Criticism, which is more often used by women then men, is the expression of disapproval of someone or something based on perceived faults or mistakes. Often times criticisms may be stated as a complaint, but criticisms are really veiled swipes at the perceived defects in the other party’s personality. While some people may call criticism “constructive,” I’ve never met a person (including myself) who doesn’t feel hurt by a criticism. And when people are repeatedly hurt by criticism, intimacy is eroded and relationships suffer.
For example, the statement “You never take out the trash even though I’ve asked you a million times” is a criticism because the underlying message is actually, “You’re a lazy bum and you never help out around the house.” While there might be some elements of truth in this statement, it is doubtful that it’s entirely true.
As an alternative, try this three-step approach the next time you feel triggered to criticize someone:
1. I feel… (use an actual feeling word here, such as angry, irritated, frustrated, etc.)
2. About what… (clarify what is bothering you)
3. I need… (state specifically what you would like/want and avoid stating what you don’t want)
With these steps in mind, we can restate the above criticism as follows: “I feel frustrated when you tell me that you’re going to take out the trash and you don’t follow through.

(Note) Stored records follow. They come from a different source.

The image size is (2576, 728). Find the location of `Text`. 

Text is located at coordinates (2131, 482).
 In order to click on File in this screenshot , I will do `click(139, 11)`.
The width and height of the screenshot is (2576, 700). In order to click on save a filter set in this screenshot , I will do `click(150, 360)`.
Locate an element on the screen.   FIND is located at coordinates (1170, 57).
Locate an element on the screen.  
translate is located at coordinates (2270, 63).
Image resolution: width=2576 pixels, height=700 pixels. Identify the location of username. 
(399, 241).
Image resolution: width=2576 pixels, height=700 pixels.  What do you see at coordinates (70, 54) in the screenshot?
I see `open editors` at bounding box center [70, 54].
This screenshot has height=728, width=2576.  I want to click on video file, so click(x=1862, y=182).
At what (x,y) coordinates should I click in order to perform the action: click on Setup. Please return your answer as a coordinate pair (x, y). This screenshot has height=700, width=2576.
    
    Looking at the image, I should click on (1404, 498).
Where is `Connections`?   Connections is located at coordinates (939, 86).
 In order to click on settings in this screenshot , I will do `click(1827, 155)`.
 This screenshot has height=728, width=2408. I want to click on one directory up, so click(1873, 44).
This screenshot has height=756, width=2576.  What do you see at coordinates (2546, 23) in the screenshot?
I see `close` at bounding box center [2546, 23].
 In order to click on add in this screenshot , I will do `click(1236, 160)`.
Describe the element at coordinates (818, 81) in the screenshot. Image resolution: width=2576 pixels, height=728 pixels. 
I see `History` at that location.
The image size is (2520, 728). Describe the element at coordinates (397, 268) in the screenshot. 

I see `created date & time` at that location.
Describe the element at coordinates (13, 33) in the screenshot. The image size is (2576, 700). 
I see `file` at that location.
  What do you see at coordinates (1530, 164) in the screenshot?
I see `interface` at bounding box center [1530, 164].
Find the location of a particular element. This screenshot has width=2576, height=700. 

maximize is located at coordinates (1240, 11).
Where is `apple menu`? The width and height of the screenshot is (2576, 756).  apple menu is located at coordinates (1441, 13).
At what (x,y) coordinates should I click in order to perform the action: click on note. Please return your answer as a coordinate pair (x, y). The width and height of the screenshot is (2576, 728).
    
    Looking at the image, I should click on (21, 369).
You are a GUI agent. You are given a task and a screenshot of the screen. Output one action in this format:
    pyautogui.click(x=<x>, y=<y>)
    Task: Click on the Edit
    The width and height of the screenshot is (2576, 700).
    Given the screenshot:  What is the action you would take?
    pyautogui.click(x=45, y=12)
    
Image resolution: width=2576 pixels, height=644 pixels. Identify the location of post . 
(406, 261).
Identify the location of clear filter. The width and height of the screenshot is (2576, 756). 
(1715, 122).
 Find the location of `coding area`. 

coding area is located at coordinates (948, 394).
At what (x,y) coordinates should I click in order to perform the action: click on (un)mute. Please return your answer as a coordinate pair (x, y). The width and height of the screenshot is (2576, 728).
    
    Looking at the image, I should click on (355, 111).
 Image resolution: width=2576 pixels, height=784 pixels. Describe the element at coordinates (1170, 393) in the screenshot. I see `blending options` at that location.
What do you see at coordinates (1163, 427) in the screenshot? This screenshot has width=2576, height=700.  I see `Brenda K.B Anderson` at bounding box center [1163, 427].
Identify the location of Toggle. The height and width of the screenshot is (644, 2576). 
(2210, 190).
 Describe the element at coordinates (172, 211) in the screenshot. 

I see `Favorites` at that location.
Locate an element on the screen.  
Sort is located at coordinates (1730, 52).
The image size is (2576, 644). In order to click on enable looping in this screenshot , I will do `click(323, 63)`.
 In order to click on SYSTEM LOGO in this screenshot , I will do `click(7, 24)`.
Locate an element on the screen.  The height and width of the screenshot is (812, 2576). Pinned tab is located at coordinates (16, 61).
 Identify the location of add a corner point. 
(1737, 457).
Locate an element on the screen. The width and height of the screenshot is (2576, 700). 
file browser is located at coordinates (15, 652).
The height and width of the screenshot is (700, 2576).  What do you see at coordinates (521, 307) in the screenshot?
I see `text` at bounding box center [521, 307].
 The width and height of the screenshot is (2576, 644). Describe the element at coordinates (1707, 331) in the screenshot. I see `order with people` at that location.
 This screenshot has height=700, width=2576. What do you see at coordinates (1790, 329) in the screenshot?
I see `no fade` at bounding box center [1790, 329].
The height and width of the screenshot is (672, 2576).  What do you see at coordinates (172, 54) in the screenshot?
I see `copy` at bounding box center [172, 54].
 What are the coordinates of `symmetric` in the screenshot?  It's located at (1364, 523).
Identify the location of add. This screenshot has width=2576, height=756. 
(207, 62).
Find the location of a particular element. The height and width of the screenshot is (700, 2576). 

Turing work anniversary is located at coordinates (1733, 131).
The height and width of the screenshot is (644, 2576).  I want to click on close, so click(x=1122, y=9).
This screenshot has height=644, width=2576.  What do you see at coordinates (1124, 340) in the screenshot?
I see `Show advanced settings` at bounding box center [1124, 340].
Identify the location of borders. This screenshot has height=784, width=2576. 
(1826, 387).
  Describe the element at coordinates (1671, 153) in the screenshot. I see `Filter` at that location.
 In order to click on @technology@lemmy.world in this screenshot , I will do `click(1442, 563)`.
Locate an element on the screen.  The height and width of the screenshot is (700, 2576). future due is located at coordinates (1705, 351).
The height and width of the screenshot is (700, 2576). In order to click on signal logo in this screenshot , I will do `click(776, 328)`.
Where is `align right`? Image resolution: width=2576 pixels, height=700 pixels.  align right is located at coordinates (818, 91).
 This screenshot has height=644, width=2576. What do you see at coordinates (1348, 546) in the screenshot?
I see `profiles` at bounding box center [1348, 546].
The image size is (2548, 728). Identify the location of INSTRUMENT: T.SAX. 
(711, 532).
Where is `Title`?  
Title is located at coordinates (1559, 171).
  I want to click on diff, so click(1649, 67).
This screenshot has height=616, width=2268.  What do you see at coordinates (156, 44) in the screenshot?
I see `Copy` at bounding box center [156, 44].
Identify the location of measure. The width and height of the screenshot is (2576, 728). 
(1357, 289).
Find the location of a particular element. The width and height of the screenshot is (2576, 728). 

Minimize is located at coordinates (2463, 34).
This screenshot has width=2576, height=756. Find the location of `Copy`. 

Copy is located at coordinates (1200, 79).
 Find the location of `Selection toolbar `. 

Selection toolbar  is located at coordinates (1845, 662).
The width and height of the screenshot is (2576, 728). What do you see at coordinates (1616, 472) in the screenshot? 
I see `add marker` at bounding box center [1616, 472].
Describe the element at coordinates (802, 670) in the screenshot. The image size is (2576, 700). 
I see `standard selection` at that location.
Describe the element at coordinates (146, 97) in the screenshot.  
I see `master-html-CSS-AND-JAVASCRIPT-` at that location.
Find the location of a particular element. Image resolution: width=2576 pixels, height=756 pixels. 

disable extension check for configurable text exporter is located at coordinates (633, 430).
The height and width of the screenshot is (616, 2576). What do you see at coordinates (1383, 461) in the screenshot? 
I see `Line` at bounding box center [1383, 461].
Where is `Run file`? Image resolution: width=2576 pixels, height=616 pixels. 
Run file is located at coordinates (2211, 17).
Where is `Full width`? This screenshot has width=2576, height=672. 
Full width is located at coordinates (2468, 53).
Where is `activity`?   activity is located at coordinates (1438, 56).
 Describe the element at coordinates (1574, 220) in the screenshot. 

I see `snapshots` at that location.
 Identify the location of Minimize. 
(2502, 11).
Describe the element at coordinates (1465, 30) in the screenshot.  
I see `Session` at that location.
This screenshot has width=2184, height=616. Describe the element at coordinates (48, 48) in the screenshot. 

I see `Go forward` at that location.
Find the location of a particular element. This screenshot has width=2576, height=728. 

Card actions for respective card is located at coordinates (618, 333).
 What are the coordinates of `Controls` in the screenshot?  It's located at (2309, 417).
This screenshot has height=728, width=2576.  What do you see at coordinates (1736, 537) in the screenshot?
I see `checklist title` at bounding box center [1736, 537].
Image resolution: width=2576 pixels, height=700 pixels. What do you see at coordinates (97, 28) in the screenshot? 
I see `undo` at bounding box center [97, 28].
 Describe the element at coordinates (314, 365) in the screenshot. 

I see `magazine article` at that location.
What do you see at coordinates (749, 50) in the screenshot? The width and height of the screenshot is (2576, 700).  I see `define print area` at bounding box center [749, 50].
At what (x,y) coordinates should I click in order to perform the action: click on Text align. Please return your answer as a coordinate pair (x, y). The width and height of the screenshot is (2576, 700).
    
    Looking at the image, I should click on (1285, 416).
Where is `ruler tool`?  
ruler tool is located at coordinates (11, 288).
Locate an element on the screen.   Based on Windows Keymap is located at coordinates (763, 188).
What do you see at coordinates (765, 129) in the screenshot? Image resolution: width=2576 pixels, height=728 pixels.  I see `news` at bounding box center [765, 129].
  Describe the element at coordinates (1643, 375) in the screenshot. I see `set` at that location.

I would appreciate it if you would take out the trash right now.” This request demonstrates that the person who would have otherwise criticized is able to contain his/her frustrations and deliver a respectful statement and request to the listener.
If you’re not clear about what you feel or need, talk it over with a trusted friend or a professional before delivering your new statement. Evaluate the outcome of your efforts and refine your strategy as needed. I’m hopeful that this approach will help you cultivate more meaningful and respectful relationships of all kinds.